African leaders are set to investigate claims by Burundi that neighboring Rwanda is supporting rebels to topple government.
Crispus Kiyonga, the mediator of the talks between government and the opposition told reporters that regional leaders during their imminent summit will investigate the claims which Rwanda has denied.
“It’s true that Burundi officials including ministers have accused Rwanda of either assisting the armed opposition or facilitating them. The truth will be found out and a solution in case there is a problem,” Kiyonga who is also Uganda’s defense minister said.

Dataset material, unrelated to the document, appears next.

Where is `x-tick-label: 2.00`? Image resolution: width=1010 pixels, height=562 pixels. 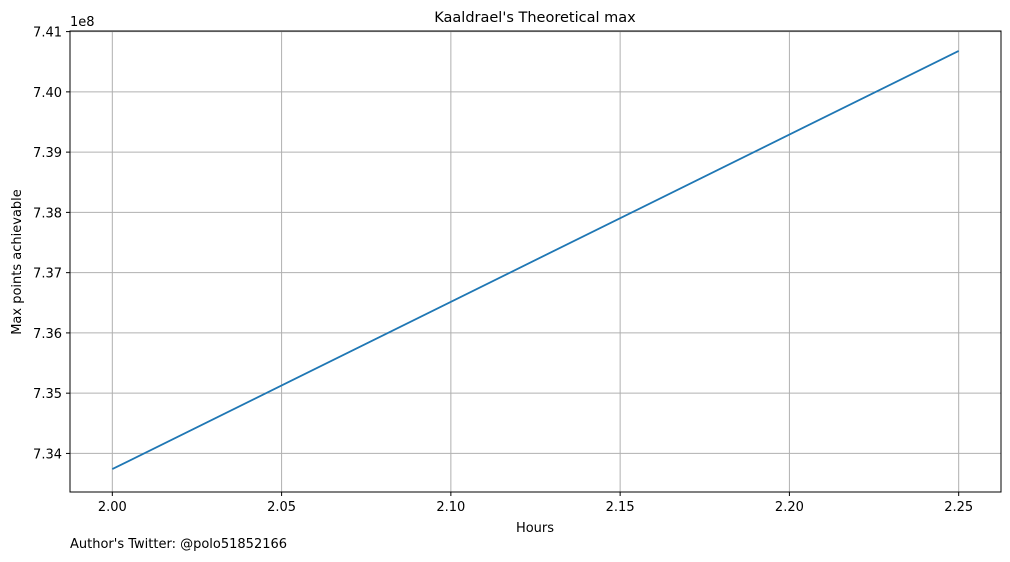 x-tick-label: 2.00 is located at coordinates (112, 508).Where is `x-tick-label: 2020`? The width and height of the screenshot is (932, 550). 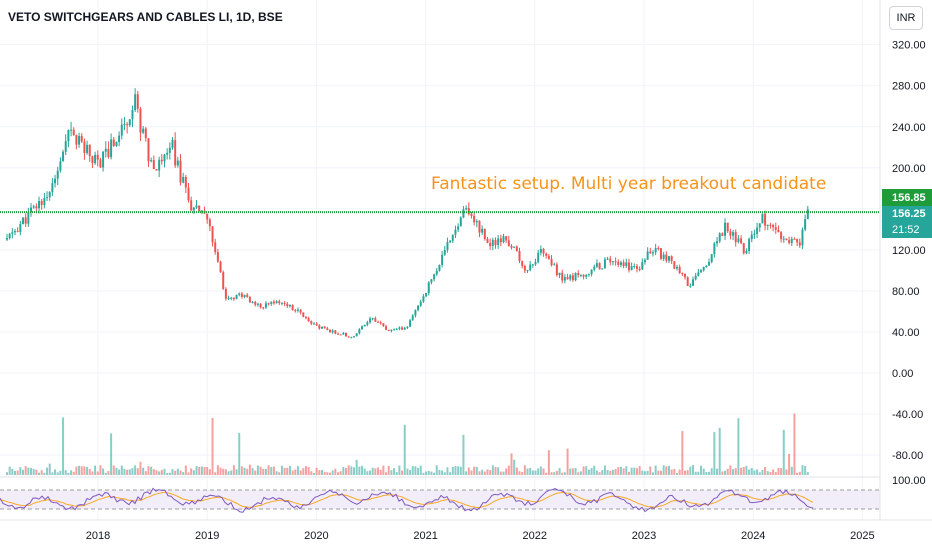
x-tick-label: 2020 is located at coordinates (316, 536).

Burundi accuses Rwanda of backing members of the opposition alliance National Council for the Restoration of Arusha Agreement and Rule of Law, known by the French acronym ‘CNARED’.

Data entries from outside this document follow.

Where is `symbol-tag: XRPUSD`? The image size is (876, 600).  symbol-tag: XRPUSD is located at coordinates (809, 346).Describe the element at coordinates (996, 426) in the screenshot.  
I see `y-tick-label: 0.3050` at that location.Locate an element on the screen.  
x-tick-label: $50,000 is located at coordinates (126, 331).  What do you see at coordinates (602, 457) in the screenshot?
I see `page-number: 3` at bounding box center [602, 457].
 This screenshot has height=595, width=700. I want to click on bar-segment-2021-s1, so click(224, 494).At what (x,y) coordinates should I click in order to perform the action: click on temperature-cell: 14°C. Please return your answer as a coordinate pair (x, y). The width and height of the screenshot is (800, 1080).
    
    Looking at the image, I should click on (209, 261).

The government implicated CNARED members for being behind the failed May coup attempt that aimed to stop President Pierre Nkurunziza bid for a third term.
It also implicated CNARED for being behind attacks on security forces and recruiting refugees from the neighboring countries into armed rebellion.

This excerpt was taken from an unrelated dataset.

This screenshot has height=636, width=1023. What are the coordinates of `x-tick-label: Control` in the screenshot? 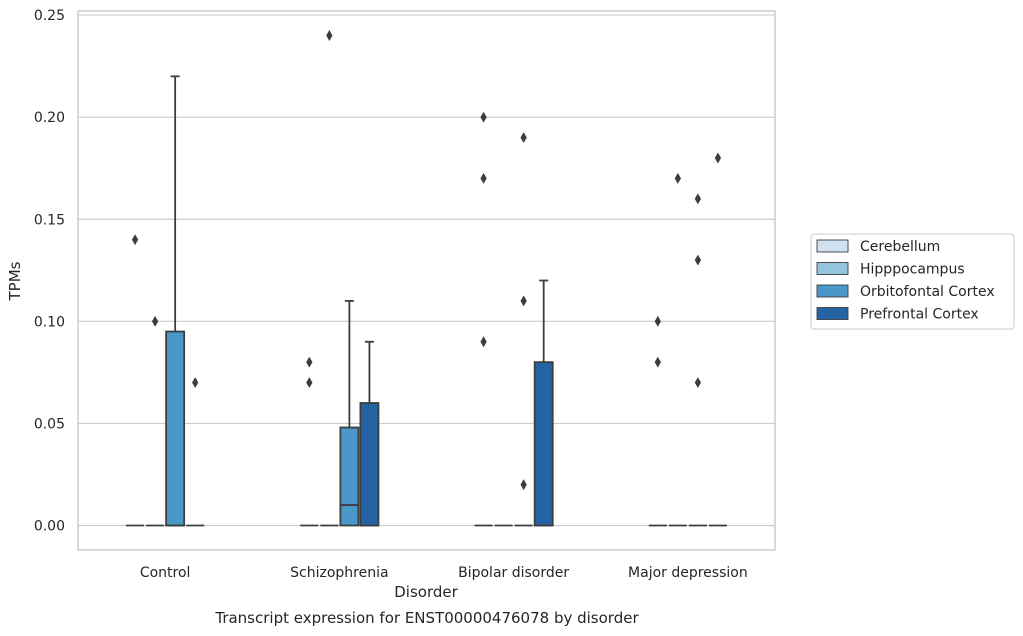 It's located at (166, 573).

The political violence and fighting in Burundi erupted in April last year after Nkurunziza declared his bid to run for a controversial third term, which opposition described as against the country’s constitution and the 2005 Arusha accord that ended years of civil war.
Regional countries headed by Uganda are leading peace efforts to end the fighting.
Meanwhile Kiyonga appealed to the Burundi government to return to the negotiation table noting that any disagreement can be ironed out there.
Burundi refused to return to the negotiation table noting that it cannot negotiate with people responsible for the violence in the country.
“Let everybody come to the table, armed or not armed, criminal or not criminal but who has something to do with the conflict in Burundi. Let them come at the table,” said Kiyonga.
Kiyonga assured the Burundi government that negotiating with the opposition accused of committing atrocities does not mean their crimes have been forgiven.
The peace talks aimed at ending the violence hit a snag on Wednesday after the authorities in Burundi announced that the government delegation will not show up in the northern Tanzanian town of Arusha for the resumption of the talks.
Kiyonga said all the warring parties must return to the table to end the killings and sufferings that the people of Burundi are facing.
He cautioned the Burundi government against issuing threats that it would attack an African Union (AU) force once it is deployed there.
“To threaten to shoot at an African force is not right. You can’t shoot our own force, who will protect us,” Kiyonga said.
AU Peace and Security Council on Dec.17 announced plans to deploy 5,000 peacekeepers to protect civilians.
The Burundi government protested saying it would not allow them in the country.
Kiyonga said the proposed force will help stabilize the deteriorating security situation in the country.
“That situation needs to be stabilised and needs to be brought back to order. It is in that spirit that we of AU think we should come to the assistance of our brothers in Burundi,” he said
He said the AU is consulting with the Burundi government to reach a final decision on the deployment of the troops.